As of Friday, more than 1.23 billion people, or roughly 87 percent of the country's total population, are fully vaccinated on the Chinese mainland, commission data show.

However, the ongoing pandemic and the threat of emerging variants have stoked concerns about waning immunity over time.

A number of countries in the Americas, Europe and Southeast Asia have already begun using different vaccines from those originally given for their booster shot programs. In a December report, the World Health Organization also said it supports a flexible approach to different vaccines for booster shots.

Shao Yiming, a member of the country's vaccine development expert panel, said sequential immunization is often rolled out when dealing with tricky and quickly mutating viruses.

"This method is favored for combining advantages of different vaccines and preventing people at risk of experiencing side effects for one particular kind of vaccine from going through them again," he said.

"It is a new tool to advance the establishment of herd immunity and make the immunity barrier sturdier and last longer," he said, adding that the approach has proved to be safe and effective based on domestic and foreign studies.
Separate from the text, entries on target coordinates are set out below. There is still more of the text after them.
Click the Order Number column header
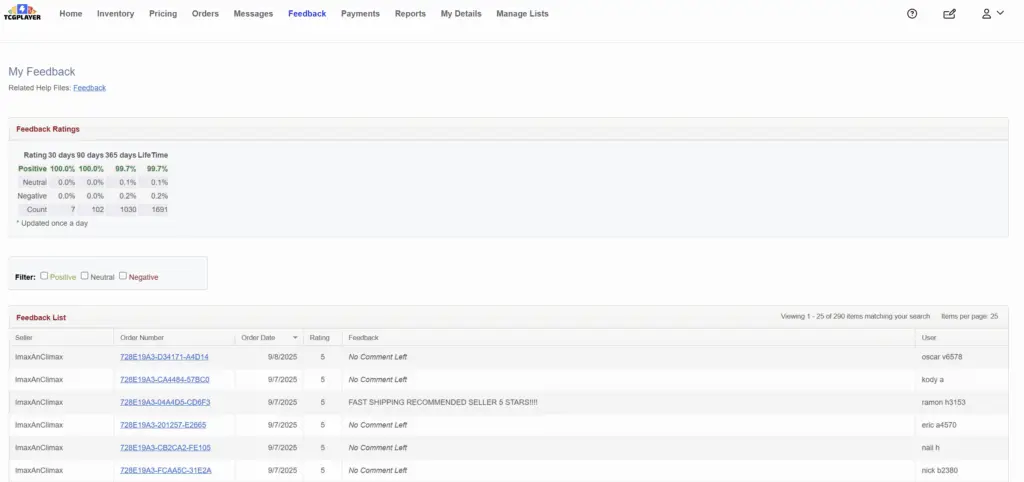 (x=142, y=338)
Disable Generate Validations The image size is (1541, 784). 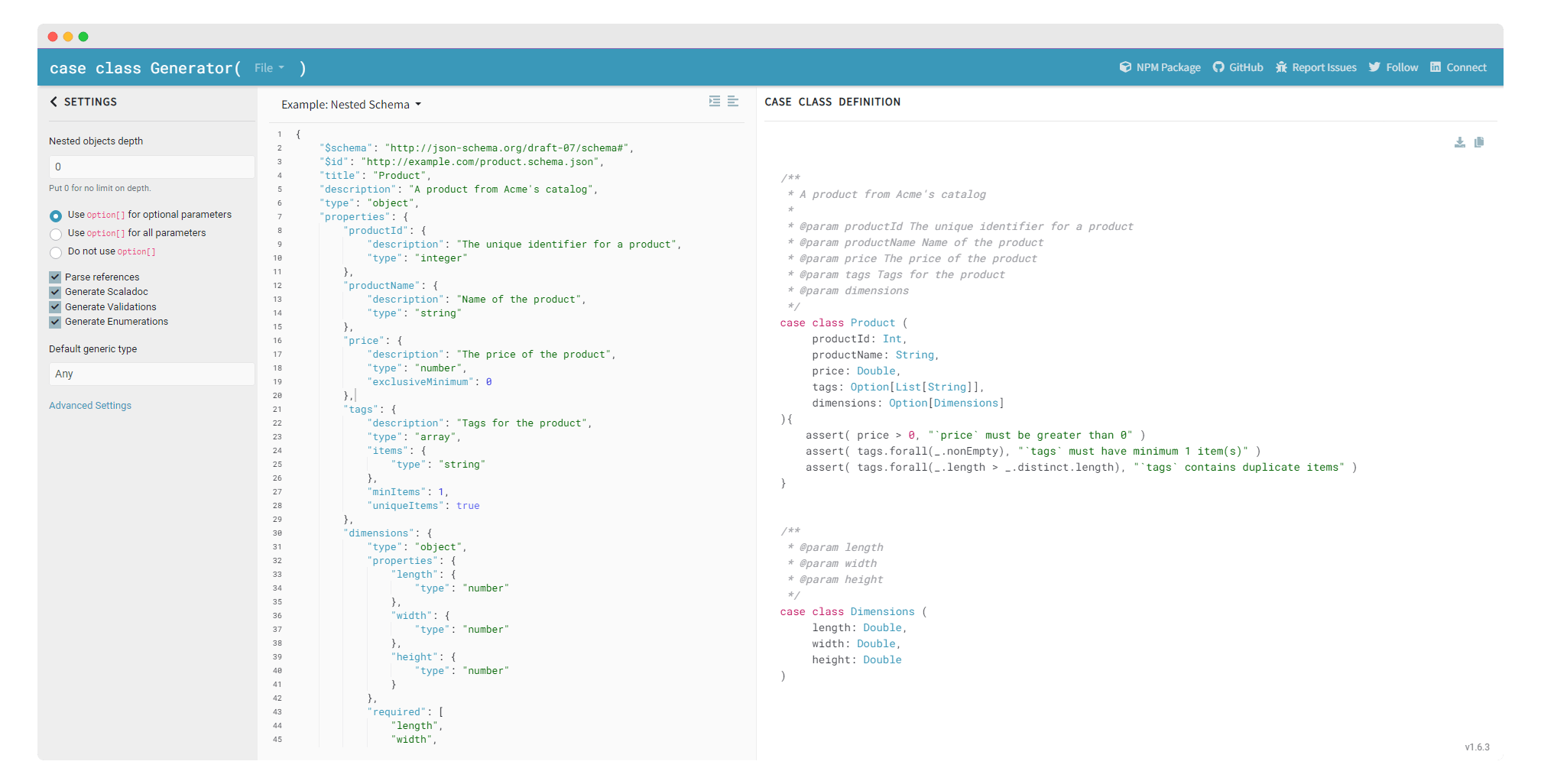[55, 306]
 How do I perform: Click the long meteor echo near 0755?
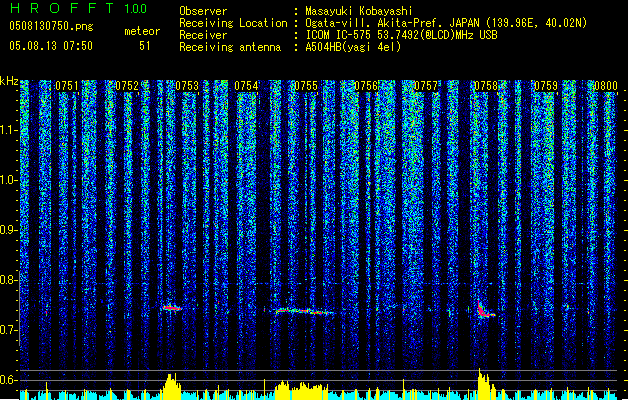(x=305, y=311)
In addition to upgrading its vaccination strategy, Shao said China has ramped up research into vaccines tailored to tackle the Omicron variant, which has become the dominant strain around the globe.

The country's top drug regulator has received or is reviewing clinical trial applications for several new vaccines, including inactivated vaccines targeting the new strain and broad-spectrum vaccines designed to ward off multiple variants.

"Authorities have also formulated research and appraisal guidelines for such variant-specific vaccines to advance the process," he said. "Even a new variant can entirely evade immunity triggered by existing vaccines; however, we're able to scale up production of new vaccines swiftly," he said.

China reported 101 locally transmitted infections on Saturday, including 65 cases in the Inner Mongolia autonomous region and 16 in Jiangsu province.

Wu said the outbreak in Inner Mongolia is the Delta variant. The outbreak is at an early stage and the risk of it spreading further is high.

The infection cluster in Suzhou, Jiangsu, is the Omicron variant and the situation is quickly developing. Epidemiological investigation and mass screening are underway to curb transmission, he added.